Los primeros días del mes de agosto, si en casa no mandaban otra cosa (o procurabas escaquearte de los posibles recados, a poco que estrujaras el intelecto), siempre aparecías a media mañana en las eras de La Bañeza, que estaban nada más pasar la vía del tren o a la vera del campo fútbol. Yo siempre tenía donde montar en un trillo. Bien en la era de tío Victorino o en la de tío Alfredo. O si se terciaba, en la de tío Ramón que, estaba, como digo más atrás, en las inmediaciones del campo de La Llanera.

Era una gozada dar y dar vueltas a la trilla, sentado o de pie sobre el trillo resbalón, como el auriga de una cuadriga romana. Parando cada vez que las caballerías levantaban el rabo, con vistas a la evacuación carajonil, que tenías que recoger en un viejo caldero, adornado de pajas al efecto.

Las tardes, y tras torear la siesta, la pandilla de chavales nos dirigíamos a la orilla del río, en el ‘Lago de las damas’ donde, bien con taparrabos arramplado a la cómoda antes de salir de casa, o a ojete limpio, echabas unos buceos o nadabas para la posteridad.

Después, el camino de los chicos trastos nos llevaba hasta el campo de San Manuel, para regodearnos entre la arena de salía por los rotos de la pradera, con lo que se nos quitaba el furor que el agua del río había dejado en nuestra piel. A la vez que arrancábamos las primeras plantas de los patatales cercanos, que nos daban pie para celebrar una merienda campestre, asándolas entre las brasas de una hoguera prendida a tal fin.

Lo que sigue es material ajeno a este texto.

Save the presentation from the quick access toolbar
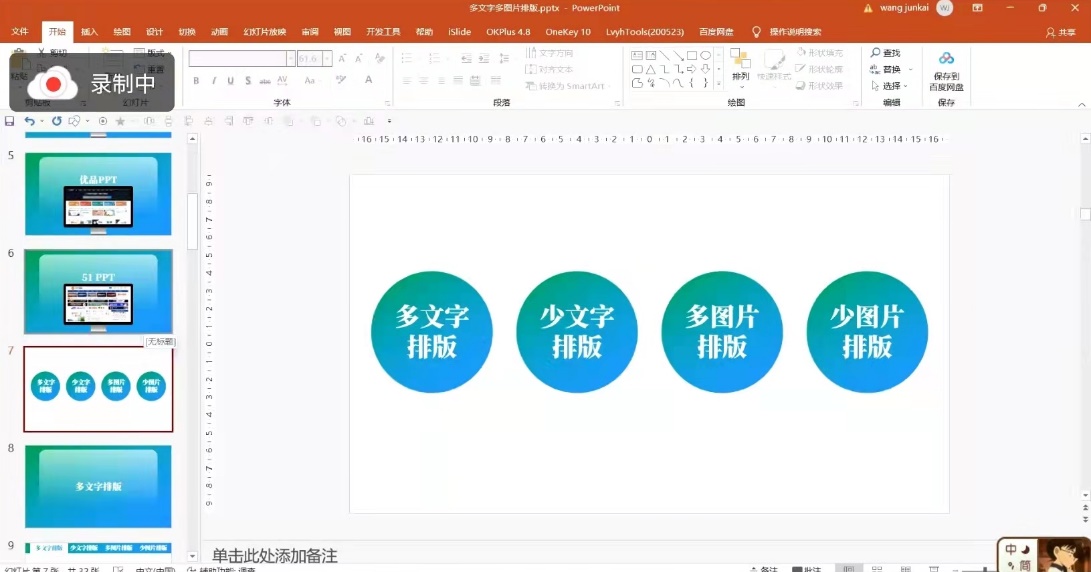 [10, 121]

Una o dos plantas de patatas apenas se notaban el la parcela, y el pecado cometido se podía subsanar con una ‘porla’ (por la señal de la santa cruz…) y unos avemarías, a poco que el confesor de turno se tomara la fechoría con filosofía.

Estas pequeñas barbacoas patateras se terminaban a los pocos días, porque el campo de San Manuel (hoy complejo de las piscinas municipales) era el lugar escogido para montar, por los obreros del Ayuntamiento, una plaza de toros de madera, clavando enormes troncos de árboles, que rodeaban después de tablas y sentajines.

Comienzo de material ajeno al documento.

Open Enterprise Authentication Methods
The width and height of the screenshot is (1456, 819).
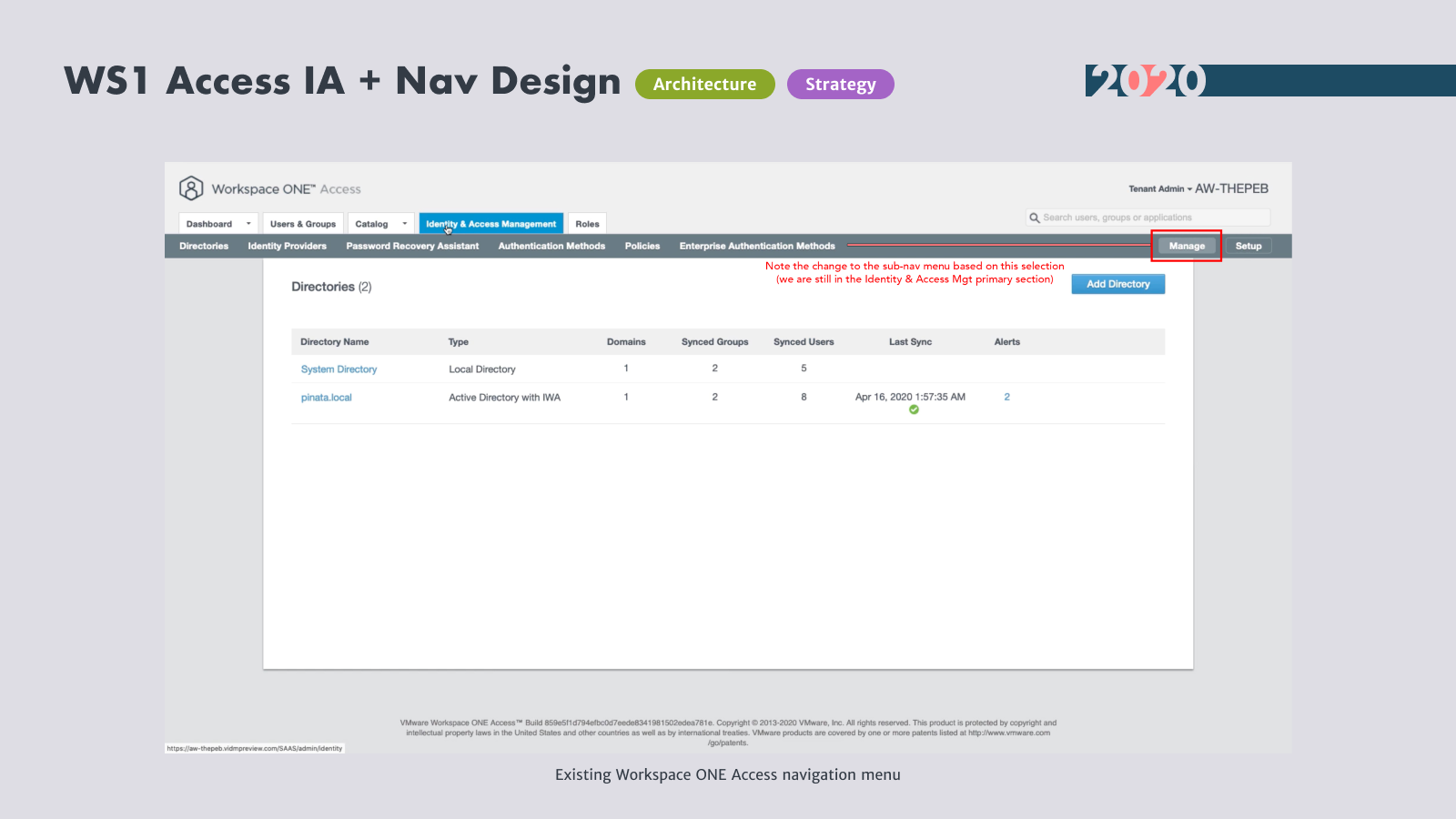coord(757,246)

Ello daba pie a preparar (es un decir) nuestras particulares fiestas patronales. Para ello, a poco que los tíos de las eras nos dieran una escuálida propina por cuidar la trilla y sus caballos durante las mañanas agosteñas, íbamos haciendo acopio de mixtos y petardos, para celebrar nuestras particulares sesiones de fuegos artificiales, entre los corrillos de gentes que llenaban esos días la Plaza Mayor.

Ya digo, los chicos de mi generación fuimos un poco brutotes. “Vacantes pedimos, / señor profesor, / sino nos la da / le rompemos un cristal”. Siempre teníamos entre los pantalones o el mono/peto un bolsillo para guardar los tiradores de negrillo u gomas de cámaras de coche. La munición, en forma de piedras pequeñas, sobraba en cualquier calle que no estuviera muy cerca del centro de la ciudad, donde los adoquines habían empezado a invadir la tierra de aluvión.

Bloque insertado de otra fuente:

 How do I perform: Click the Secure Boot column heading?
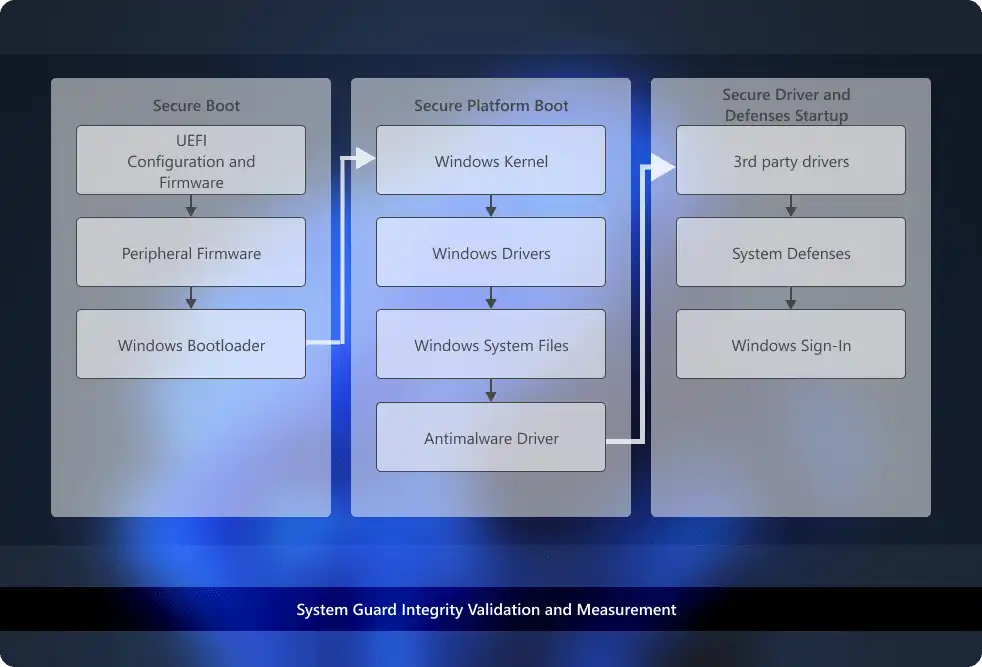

Pero todo pasaba muy rápido. Casi como ahora, cargada ya la espalda de años, y septiembre asomaba su jeta a la vuelta de la esquina. El regreso a la escuela era irremediable. Los azotes con zapatilla incluida desaconsejaban hacer novillos y, sólo el pespuntear de las ramas frutales por entre los lomos de las distintas huertas, cargadas de tentación, hacían más llevadero aquel trauma posvacional. Pero eso es otra historia. Cosas de chicos, tía María.